Stored items from a collection:
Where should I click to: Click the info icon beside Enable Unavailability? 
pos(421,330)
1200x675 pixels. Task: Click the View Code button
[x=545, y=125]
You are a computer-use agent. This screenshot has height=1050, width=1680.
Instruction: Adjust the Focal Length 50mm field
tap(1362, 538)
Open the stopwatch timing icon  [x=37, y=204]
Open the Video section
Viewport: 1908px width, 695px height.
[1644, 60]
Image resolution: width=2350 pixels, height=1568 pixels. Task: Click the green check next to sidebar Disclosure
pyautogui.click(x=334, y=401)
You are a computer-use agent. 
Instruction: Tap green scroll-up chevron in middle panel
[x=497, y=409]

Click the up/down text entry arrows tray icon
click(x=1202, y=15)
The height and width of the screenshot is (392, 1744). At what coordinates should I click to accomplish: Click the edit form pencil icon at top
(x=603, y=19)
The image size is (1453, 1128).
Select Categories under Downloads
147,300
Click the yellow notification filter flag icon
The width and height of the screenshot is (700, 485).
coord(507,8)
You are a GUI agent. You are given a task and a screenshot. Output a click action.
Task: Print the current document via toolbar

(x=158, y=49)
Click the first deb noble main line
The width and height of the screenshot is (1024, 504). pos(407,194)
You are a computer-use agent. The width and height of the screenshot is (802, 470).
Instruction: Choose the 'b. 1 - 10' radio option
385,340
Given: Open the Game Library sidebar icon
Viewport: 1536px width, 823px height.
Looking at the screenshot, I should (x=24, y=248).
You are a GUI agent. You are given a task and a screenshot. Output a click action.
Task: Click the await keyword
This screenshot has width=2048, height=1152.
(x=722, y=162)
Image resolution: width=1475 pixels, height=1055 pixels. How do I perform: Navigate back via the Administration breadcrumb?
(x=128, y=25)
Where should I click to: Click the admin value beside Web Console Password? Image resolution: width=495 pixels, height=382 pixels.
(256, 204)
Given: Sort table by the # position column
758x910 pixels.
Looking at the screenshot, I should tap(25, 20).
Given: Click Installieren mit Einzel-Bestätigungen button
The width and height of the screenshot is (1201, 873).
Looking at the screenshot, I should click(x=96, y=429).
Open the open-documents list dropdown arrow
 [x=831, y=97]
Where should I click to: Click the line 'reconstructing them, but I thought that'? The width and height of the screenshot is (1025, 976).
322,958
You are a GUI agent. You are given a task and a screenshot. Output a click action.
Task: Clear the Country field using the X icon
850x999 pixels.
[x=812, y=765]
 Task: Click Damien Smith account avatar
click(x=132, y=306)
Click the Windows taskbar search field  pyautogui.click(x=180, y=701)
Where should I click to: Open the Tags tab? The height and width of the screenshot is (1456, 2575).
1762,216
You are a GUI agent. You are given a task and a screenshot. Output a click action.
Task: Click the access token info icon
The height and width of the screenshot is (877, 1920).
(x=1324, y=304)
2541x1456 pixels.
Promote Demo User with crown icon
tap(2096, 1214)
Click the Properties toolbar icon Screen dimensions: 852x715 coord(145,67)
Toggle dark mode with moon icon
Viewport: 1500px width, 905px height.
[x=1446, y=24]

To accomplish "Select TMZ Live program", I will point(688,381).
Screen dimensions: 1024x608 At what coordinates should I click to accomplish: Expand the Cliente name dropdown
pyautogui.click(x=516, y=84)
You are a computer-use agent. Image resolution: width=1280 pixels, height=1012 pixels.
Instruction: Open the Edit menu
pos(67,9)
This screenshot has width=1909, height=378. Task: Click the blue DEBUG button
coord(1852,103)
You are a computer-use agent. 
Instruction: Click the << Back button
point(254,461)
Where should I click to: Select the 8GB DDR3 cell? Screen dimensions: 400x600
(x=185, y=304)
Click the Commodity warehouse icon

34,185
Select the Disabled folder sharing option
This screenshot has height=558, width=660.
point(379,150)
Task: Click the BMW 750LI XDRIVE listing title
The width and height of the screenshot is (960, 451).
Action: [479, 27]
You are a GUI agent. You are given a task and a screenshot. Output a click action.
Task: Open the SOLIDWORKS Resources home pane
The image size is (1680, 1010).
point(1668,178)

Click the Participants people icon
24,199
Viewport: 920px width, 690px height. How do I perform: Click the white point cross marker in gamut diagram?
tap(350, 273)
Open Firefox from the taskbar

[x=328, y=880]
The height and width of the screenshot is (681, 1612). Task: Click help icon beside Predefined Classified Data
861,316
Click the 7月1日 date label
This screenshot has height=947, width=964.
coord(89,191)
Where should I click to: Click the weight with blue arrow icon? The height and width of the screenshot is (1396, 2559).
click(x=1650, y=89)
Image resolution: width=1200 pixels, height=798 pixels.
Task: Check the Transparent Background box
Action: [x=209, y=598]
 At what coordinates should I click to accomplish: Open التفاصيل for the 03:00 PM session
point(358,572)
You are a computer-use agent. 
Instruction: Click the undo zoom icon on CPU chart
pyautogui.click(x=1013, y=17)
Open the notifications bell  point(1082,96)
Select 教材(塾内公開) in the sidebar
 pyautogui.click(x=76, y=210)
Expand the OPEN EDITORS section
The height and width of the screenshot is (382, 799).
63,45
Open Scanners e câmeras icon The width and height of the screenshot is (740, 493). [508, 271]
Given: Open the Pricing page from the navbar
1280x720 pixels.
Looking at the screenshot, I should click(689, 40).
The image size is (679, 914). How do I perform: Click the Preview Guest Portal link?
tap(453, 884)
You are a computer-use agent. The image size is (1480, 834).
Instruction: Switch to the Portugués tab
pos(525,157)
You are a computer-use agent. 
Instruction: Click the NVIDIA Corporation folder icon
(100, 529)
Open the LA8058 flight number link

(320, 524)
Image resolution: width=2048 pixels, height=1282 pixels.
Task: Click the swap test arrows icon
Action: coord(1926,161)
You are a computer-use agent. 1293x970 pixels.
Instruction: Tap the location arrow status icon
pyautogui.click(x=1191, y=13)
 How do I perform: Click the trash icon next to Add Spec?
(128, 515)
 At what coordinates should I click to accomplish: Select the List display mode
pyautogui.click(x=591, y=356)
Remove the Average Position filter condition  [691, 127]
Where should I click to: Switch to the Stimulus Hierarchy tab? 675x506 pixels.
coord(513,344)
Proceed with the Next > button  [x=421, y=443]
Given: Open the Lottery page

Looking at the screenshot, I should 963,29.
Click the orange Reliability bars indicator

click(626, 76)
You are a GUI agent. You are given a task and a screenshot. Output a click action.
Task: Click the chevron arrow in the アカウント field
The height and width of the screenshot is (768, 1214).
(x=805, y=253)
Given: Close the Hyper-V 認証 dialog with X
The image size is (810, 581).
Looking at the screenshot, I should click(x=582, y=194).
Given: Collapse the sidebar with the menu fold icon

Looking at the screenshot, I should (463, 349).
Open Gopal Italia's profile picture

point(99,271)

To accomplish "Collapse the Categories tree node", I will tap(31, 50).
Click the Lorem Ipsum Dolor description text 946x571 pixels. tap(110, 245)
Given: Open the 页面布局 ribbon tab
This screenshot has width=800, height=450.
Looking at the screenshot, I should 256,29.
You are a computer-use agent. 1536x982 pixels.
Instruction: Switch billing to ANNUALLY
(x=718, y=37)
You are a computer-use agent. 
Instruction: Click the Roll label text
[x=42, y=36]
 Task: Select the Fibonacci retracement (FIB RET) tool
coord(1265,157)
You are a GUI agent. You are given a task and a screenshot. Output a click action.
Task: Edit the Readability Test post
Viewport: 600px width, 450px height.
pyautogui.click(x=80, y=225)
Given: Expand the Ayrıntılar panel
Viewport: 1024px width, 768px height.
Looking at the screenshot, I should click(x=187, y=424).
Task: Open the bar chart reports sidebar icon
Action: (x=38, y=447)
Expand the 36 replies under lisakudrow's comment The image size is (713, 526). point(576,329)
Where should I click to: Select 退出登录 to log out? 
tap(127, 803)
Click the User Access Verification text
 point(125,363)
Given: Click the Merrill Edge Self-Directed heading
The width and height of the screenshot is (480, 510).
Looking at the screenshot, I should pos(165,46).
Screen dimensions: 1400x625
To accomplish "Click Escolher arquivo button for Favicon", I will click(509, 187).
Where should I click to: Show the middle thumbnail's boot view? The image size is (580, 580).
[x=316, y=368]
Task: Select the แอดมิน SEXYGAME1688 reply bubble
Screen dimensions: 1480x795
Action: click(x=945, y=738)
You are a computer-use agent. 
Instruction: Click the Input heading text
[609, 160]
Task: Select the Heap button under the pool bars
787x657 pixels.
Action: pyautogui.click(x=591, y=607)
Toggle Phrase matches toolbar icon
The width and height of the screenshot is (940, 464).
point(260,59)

SET EXERCISE:
Please render the lines of the records from the one containing "The height and width of the screenshot is (681, 1612)." through the one containing "coord(89,191)", inclusive, as a Markdown table with the columns Row and Line. Leave out any blank lines.

SOLUTION:
| Row | Line |
|---|---|
| 1 | The height and width of the screenshot is (681, 1612). Task: Click help icon beside Predefined Classified Data |
| 2 | 861,316 |
| 3 | Click the 7月1日 date label |
| 4 | This screenshot has height=947, width=964. |
| 5 | coord(89,191) |